The Identity of “Paki” versus “Pakistani” Engendering Power Boundaries in Hanif Kureishi’s My Beautiful Launderette
DOI:
https://doi.org/10.14738/assrj.43.2670Abstract
This paper explores the identity of “Paki” versus “Pakistani” engendering power boundaries in the screenplay of My Beautiful Launderette by Hanif Kureishi. The aim is to study the power dynamics as they operate within the linguistic structure of the screenplay, whilst locating its corresponding relation to the socio-political structures. My reading of the text informs that the screenplay focuses on strategies of survival within the migrant, the previously colonized population of Great Britain, as well as the indigenous English populace. These strategies related to conflicting power struggle in the screenplay tend to evoke a politics of identities seen with the social and linguistic order. Thus, Kureishi’s screenplay mainly summons the theme of socio-political strife where language and in particular identity markers, “Paki” versus “Pakistani”, become a site for re-construction of hierarchies to correspond to pluralistic identities of the migrant and the local. Within the scope of the linguistic power dynamics, this paper specifically focuses on the word “Paki” and the socio-political enervation of power attached to it as opposed to the constant struggle of affirmation of reallocation of the word “Pakistani” by the second generation migrant. The paper aims to depict crisis within the socio-economic identities attached to each word leading to inversion of power attached to the word.

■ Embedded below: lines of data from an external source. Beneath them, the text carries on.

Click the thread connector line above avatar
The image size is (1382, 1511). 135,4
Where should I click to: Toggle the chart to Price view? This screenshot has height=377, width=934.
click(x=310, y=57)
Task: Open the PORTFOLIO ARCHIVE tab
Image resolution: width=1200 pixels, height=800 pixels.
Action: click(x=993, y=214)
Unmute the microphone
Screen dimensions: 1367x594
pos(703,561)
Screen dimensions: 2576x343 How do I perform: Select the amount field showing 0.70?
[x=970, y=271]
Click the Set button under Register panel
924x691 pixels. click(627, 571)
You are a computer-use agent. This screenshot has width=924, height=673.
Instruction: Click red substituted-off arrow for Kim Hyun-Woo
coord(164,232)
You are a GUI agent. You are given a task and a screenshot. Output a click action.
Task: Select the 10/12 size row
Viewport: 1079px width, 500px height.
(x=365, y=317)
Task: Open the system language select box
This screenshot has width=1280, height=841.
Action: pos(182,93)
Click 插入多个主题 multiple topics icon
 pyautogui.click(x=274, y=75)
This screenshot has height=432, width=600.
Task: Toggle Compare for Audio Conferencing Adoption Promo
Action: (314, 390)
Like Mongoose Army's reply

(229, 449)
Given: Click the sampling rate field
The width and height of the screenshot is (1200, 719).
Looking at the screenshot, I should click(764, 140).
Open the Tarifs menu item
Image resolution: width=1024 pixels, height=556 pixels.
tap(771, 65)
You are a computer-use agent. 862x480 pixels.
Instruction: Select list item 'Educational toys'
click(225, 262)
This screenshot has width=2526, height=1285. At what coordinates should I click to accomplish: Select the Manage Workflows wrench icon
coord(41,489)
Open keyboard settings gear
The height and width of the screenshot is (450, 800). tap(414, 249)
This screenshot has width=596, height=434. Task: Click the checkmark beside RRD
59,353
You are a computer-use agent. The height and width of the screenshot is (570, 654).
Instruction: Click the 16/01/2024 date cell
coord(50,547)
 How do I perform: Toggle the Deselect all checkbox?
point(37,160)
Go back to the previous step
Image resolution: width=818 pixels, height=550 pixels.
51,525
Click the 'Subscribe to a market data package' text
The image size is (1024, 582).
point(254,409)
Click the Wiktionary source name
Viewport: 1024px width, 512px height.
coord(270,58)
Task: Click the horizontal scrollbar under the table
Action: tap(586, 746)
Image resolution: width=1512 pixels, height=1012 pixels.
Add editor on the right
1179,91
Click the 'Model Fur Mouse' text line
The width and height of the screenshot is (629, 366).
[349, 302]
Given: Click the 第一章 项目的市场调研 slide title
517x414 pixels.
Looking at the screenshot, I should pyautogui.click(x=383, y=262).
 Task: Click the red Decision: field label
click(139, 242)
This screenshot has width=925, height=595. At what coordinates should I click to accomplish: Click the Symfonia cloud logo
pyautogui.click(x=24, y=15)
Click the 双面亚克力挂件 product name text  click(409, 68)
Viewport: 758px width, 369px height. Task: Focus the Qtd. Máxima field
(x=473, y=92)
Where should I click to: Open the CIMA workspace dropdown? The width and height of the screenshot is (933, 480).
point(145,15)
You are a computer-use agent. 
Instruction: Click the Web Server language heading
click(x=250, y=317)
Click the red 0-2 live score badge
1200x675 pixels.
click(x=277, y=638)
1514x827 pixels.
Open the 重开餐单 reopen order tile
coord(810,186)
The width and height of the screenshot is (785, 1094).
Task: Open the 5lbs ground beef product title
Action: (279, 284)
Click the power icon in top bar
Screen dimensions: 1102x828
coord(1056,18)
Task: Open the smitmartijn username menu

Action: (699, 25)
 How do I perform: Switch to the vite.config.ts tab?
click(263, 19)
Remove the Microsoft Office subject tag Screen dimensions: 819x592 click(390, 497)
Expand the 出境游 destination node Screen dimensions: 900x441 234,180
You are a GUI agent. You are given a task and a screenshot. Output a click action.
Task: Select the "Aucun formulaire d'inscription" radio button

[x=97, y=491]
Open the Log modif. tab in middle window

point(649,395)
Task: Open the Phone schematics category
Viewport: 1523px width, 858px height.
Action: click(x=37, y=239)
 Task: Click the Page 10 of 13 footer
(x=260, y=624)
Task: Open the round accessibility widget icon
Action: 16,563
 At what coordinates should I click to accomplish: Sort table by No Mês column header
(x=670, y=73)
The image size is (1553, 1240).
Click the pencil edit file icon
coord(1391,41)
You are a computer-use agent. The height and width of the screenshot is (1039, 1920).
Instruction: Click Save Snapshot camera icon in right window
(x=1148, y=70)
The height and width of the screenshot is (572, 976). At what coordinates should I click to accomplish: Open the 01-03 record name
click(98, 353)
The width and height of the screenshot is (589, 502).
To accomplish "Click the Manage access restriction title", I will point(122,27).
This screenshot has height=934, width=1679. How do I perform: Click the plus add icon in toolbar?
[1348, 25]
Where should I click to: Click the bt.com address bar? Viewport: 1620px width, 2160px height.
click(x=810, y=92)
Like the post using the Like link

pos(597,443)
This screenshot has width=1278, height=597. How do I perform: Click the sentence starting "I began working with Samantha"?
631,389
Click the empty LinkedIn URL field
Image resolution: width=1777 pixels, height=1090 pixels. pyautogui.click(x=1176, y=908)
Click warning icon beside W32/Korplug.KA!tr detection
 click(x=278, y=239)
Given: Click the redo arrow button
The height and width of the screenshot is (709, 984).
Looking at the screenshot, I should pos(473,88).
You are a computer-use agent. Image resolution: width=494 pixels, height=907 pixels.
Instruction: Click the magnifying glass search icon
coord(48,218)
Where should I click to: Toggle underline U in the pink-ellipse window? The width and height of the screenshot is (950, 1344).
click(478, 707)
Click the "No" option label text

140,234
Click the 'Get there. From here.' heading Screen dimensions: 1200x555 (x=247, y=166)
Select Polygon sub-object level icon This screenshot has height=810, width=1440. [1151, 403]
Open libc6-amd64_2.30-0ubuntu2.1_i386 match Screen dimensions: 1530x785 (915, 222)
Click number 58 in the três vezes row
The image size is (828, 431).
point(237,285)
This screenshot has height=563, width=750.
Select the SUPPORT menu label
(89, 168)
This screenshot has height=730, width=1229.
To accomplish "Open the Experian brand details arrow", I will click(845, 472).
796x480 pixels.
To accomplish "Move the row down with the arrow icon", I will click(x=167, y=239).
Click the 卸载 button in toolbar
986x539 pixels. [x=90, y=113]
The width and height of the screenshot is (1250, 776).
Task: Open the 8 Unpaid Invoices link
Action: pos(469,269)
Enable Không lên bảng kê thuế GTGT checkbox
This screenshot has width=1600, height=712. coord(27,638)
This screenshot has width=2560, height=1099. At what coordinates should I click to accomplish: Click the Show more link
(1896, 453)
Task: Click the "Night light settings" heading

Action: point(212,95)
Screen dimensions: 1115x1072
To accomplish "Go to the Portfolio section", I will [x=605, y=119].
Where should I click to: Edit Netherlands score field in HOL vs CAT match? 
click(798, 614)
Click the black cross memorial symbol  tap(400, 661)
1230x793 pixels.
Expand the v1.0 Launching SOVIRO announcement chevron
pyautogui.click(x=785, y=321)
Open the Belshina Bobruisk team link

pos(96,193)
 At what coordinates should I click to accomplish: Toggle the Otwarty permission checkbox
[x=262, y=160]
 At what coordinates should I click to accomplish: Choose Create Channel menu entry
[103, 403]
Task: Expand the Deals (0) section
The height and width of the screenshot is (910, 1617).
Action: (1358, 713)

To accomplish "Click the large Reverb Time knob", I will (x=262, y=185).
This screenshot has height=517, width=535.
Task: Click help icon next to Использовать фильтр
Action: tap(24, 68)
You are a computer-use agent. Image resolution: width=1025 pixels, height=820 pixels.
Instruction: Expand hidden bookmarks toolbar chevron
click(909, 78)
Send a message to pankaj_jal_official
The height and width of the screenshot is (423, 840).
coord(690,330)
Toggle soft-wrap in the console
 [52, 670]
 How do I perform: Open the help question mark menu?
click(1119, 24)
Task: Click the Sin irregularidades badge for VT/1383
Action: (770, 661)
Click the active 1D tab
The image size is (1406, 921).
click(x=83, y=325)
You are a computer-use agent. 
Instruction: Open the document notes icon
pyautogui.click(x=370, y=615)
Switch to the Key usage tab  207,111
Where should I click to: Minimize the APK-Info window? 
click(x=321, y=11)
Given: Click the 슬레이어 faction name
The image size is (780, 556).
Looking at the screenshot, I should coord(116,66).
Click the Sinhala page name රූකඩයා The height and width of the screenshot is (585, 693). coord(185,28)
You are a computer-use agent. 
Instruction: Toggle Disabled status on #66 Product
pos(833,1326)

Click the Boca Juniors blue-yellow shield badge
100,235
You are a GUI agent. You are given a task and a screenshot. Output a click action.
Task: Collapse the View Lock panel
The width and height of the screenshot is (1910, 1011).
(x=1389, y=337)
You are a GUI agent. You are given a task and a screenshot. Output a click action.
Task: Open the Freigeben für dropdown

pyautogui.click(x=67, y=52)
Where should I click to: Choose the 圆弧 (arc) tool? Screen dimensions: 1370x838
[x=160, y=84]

In this context, Michel Foucault’s work on Power along with John McLeod’s work on Diaspora and Displacement would be used as research tools to investigate the dynamics of the words “Paki” and “Pakistani” as used in My Beautiful Launderette. Theories on Linguistics would be used to elucidate the power of words in a written text. This paper may open a debate on the effects of words like “Paki” and “Pakistani” in the construction or deconstruction of identities. Future studies on the hierarchal order, dynamics of the word associated with political identities can be carried out to determine how hierarchies are constructed and displaced by words.